Although not entirely satisfied with the final text of the declaration, the Center for the Environment (CZZS), an environmental organization, has welcomed its adoption as a first step towards the protection of rivers in Republika Srpska.
The adoption of the declaration marks a great success for activists gathered in the Coalition for the Protection of Rivers in Bosnia and Herzegovina, who have defended rivers and highlighted the harmful impacts of small hydropower plants over the past years, the CZZS said.
A similar declaration has been adopted in FBiH, but legislative changes needed for its implementation are yet to be passed
A similar declaration, along with a decision to ban the construction of small hydropower plants, was adopted by the House of Representatives of the Federation of Bosnia and Herzegovina (FBiH) in mid-2020. However, according to the CZZS, the necessary legislative changes are still pending because federal and cantonal regulations have not yet been harmonized.
People’s discontent is beginning to yield results.
FBiH was the first in the region to move in this direction. Following in its footsteps, Montenegro’s new government has said it will ban the construction of small hydropower plants and review existing concessions, and it has recently scrapped several such contracts. Albania has also announced that the hydropower plants planned on the Vjosa river will not be built.

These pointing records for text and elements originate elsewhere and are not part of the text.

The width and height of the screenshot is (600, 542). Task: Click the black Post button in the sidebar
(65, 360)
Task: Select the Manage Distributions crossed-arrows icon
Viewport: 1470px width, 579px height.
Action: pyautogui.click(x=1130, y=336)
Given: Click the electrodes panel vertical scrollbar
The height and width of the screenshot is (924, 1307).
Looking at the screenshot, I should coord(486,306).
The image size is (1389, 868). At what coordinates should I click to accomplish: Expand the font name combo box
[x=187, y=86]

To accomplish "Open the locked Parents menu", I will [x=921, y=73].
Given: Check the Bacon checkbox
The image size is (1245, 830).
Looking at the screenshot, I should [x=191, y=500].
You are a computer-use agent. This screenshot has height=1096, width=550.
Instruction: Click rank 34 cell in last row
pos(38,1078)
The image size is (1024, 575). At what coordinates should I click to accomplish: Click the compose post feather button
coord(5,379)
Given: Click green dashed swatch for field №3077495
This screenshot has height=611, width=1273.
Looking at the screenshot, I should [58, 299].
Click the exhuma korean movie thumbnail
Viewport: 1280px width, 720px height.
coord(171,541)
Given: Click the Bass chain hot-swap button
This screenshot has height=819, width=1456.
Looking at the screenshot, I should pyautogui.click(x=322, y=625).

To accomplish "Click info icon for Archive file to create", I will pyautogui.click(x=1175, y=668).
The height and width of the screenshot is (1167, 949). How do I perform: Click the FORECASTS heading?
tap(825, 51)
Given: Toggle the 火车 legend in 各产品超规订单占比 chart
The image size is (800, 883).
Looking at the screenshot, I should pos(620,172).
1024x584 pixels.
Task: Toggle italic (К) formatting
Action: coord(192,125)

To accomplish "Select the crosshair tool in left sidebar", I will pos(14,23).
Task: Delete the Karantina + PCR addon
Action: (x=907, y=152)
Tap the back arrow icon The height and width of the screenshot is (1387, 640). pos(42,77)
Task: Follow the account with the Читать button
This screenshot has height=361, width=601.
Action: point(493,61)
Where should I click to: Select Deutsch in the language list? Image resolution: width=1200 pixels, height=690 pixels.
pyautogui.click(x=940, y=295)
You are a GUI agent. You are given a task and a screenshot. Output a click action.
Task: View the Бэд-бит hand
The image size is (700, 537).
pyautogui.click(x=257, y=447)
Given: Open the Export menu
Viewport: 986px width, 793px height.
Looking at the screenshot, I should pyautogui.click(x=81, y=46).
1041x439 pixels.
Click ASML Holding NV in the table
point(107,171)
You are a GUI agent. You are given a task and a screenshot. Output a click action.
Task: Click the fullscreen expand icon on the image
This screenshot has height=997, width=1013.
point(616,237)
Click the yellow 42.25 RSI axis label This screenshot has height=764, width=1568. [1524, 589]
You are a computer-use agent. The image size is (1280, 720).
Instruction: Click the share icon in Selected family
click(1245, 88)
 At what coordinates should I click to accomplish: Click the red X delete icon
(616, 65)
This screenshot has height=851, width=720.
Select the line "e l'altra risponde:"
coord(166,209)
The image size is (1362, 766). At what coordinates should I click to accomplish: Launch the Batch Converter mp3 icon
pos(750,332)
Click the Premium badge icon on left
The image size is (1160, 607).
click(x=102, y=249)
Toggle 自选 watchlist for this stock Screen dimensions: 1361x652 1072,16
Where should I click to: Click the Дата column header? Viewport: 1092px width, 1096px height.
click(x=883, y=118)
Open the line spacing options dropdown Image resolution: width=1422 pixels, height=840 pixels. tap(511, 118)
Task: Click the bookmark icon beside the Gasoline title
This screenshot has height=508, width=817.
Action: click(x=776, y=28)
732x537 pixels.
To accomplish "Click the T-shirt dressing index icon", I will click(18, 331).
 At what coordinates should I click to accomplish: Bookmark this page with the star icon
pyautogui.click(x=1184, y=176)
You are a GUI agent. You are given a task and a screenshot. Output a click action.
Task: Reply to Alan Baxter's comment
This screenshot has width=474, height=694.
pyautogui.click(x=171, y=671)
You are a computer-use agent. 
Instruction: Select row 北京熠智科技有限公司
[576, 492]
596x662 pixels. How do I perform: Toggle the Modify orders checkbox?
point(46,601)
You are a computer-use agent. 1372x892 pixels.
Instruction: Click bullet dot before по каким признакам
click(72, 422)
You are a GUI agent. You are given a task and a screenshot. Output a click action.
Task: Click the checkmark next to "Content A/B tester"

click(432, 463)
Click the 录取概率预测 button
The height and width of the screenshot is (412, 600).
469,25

These decisions demonstrate that the discontent of people all over the region is beginning to yield results, but there is a lot more to be done until the rivers are safe.
Republika Srpska must now change renewable energy legislation.
After the adoption of the declaration by the Republika Srpska parliament, according to the CZZS, the ball is in the court of the entity’s government, which needs to change renewable energy legislation.
Viktor Bijelić: BiH should abandon green energy incentives and turn to supporting citizens’ energy projects
Viktor Bijelić, vice president of the CZZS, says that the new law should be based on abandoning incentives for any new renewable energy projects and turning to incentivizing citizens’ energy projects, where citizens, who pay renewable energy fees, could also be investors, which is already the practice in the neighboring Croatia.
Dragana Skenderija, coordinator of the Coalition for the Protection of Rivers in Bosnia and Herzegovina, hopes that the Republika Srpska government will take more vigorous steps to protect rivers and that this process will proceed faster in both entities, resulting in a legal framework at the state level that will protect rivers and citizens from harmful projects.
The declarations adopted by the Republika Srpska parliament and the FBiH parliament’s lower house are based on the conclusions and recommendations from the Declaration on the Protection of Rivers of the Western Balkans, adopted in November 2019 at an international conference organized by the CZZS.